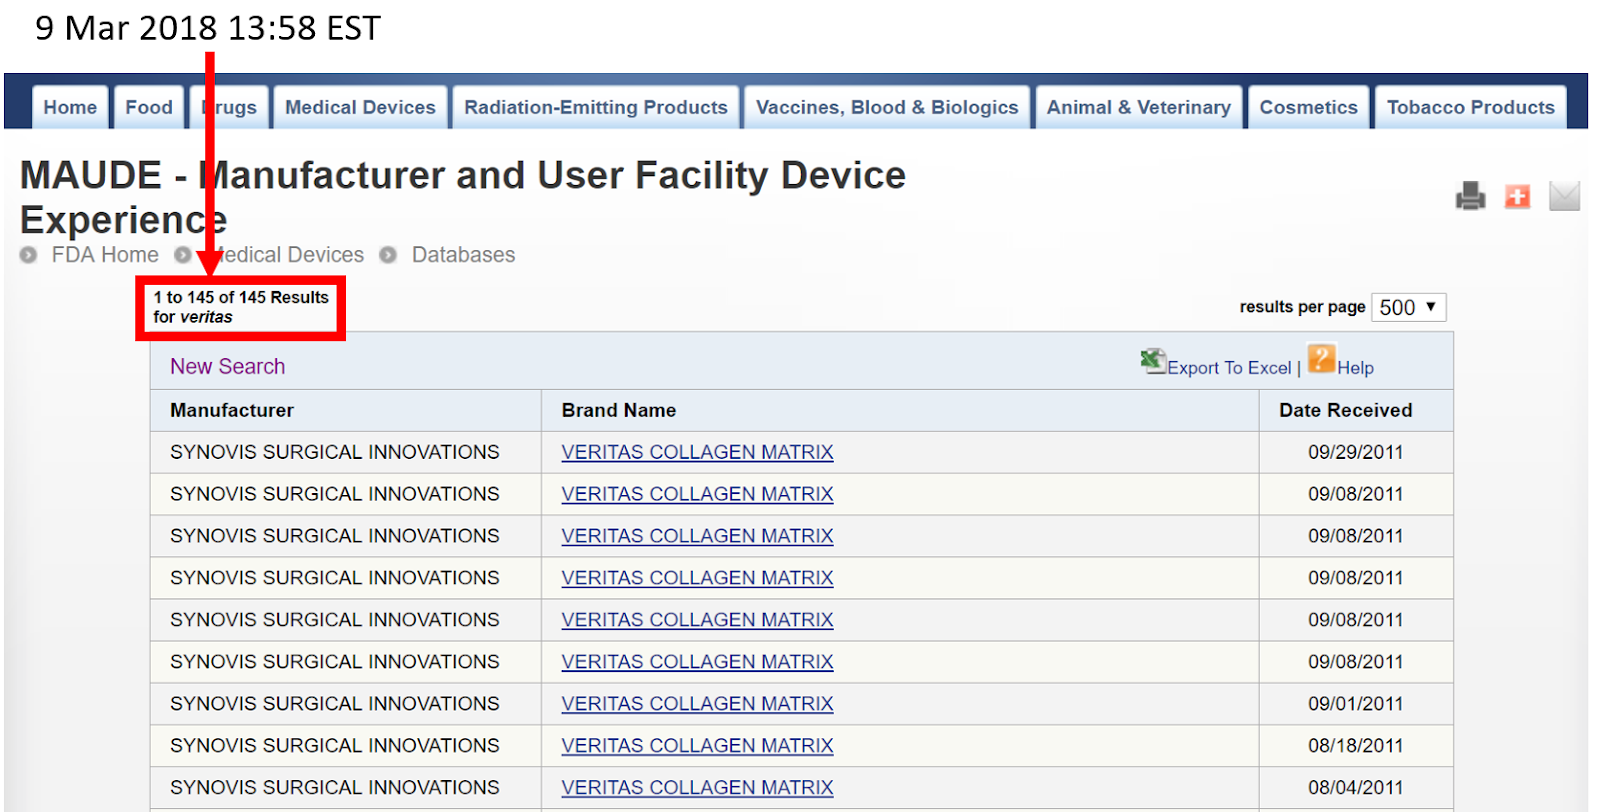The width and height of the screenshot is (1600, 812).
Task: Open the Veritas Collagen Matrix record dated 09/29/2011
Action: [697, 452]
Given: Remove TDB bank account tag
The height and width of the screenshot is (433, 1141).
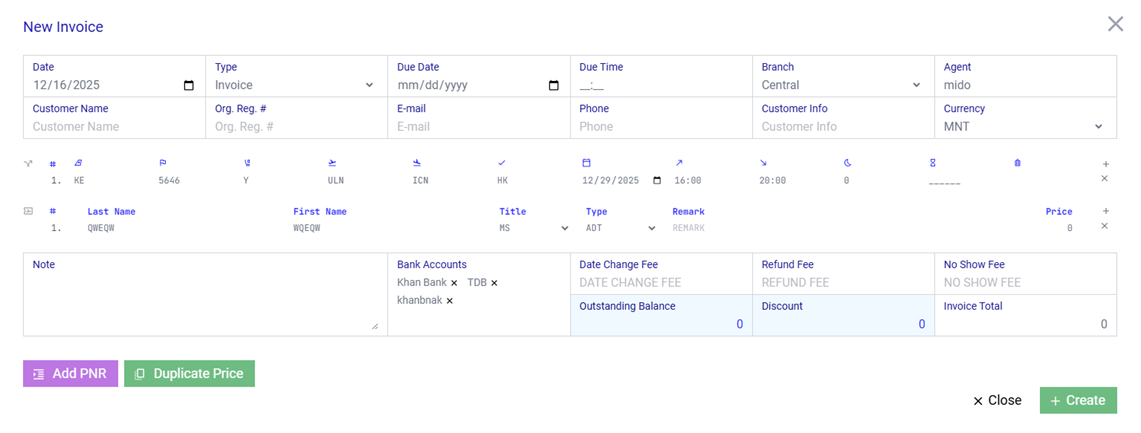Looking at the screenshot, I should pos(494,283).
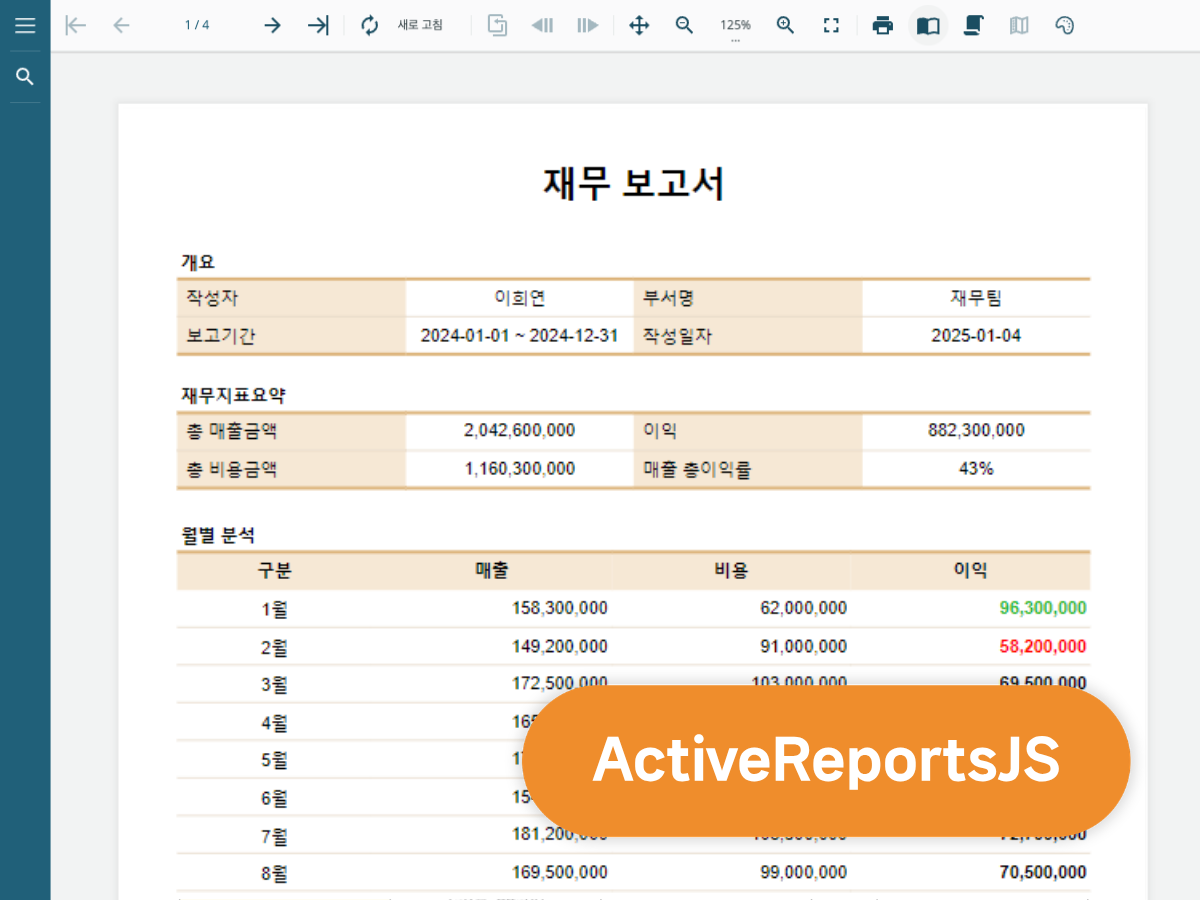
Task: Go to the next page
Action: pos(272,25)
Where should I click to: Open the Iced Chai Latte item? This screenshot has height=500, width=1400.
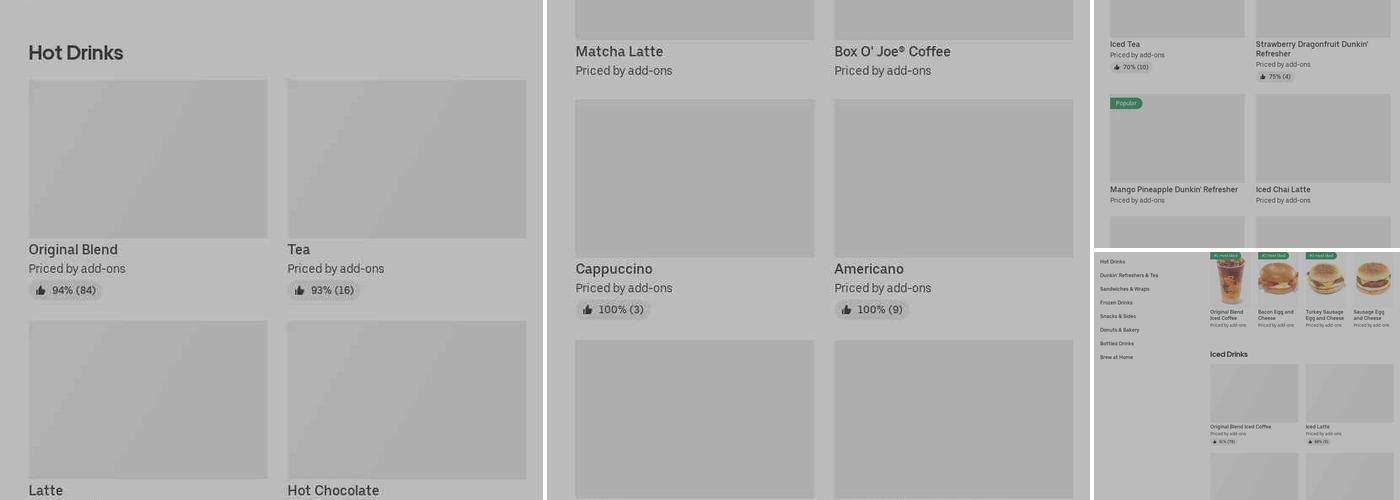1283,189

(Problem): Please leave out the pictures while you copy exactly the lines from the one containing "The height and" through the end of the records.

(Result for this exercise):
The height and width of the screenshot is (433, 1141).
Looking at the screenshot, I should pos(494,283).
Task: Go to the next page
Action: pos(272,25)
Where should I click to: Open the Iced Chai Latte item? This screenshot has height=500, width=1400.
1283,189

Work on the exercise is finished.